_Instructions to follow_. Starting at the top of the data and ending with the line that holds "Given: Open the", transcribe each line exactly; include both ends.

^^^^^^^^^^^^^^^^

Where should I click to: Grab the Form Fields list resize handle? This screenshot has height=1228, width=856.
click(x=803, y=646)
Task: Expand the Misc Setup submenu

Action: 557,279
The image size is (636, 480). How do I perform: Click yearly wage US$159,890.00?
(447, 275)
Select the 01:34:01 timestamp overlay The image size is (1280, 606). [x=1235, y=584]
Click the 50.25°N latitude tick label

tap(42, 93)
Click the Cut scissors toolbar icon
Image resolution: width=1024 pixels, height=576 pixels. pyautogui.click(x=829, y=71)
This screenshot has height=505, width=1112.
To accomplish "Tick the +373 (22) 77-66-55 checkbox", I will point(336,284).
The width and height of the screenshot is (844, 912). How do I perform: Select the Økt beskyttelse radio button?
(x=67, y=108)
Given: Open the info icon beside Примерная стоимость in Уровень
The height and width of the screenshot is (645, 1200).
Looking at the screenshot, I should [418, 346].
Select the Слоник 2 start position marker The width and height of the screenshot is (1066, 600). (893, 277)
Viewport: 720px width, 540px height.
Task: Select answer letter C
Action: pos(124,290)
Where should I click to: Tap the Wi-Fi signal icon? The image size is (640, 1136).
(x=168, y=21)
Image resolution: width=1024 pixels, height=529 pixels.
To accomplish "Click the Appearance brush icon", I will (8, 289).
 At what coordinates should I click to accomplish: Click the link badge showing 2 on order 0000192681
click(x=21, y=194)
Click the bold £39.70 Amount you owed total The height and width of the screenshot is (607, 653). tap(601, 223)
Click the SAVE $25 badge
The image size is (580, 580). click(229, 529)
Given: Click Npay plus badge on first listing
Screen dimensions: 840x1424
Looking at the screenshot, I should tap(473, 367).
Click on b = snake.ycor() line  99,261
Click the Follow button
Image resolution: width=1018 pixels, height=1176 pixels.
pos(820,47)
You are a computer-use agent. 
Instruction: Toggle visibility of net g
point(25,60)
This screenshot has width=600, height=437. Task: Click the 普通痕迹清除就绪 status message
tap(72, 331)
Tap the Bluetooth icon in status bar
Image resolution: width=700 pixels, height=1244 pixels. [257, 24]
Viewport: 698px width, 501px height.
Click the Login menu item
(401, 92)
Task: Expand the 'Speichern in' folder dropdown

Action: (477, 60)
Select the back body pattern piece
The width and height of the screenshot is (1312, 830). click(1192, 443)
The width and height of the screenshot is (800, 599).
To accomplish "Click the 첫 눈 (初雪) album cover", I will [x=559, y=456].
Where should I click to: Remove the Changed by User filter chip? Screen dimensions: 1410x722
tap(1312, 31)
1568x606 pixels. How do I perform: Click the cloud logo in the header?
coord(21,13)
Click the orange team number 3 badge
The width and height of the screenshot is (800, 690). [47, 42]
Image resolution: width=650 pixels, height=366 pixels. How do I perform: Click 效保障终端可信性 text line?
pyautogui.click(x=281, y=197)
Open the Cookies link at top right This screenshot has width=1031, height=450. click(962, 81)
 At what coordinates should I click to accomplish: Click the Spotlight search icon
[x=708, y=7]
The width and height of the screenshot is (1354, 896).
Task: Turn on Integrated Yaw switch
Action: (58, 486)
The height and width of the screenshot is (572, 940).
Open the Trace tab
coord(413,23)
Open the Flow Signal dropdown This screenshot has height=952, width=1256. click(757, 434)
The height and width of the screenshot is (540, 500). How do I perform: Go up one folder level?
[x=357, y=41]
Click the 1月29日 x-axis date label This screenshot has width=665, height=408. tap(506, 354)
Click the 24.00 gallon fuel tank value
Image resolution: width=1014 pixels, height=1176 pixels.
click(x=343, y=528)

^^^^^^^^^^^^^^^^

_Output below_.
Where should I click to: Grab the Form Fields list resize handle? This screenshot has height=1228, width=856.
click(x=803, y=646)
Task: Expand the Misc Setup submenu

Action: 557,279
The image size is (636, 480). How do I perform: Click yearly wage US$159,890.00?
(447, 275)
Select the 01:34:01 timestamp overlay The image size is (1280, 606). [x=1235, y=584]
Click the 50.25°N latitude tick label

tap(42, 93)
Click the Cut scissors toolbar icon
Image resolution: width=1024 pixels, height=576 pixels. pyautogui.click(x=829, y=71)
This screenshot has height=505, width=1112.
To accomplish "Tick the +373 (22) 77-66-55 checkbox", I will point(336,284).
The width and height of the screenshot is (844, 912). How do I perform: Select the Økt beskyttelse radio button?
(x=67, y=108)
Given: Open the info icon beside Примерная стоимость in Уровень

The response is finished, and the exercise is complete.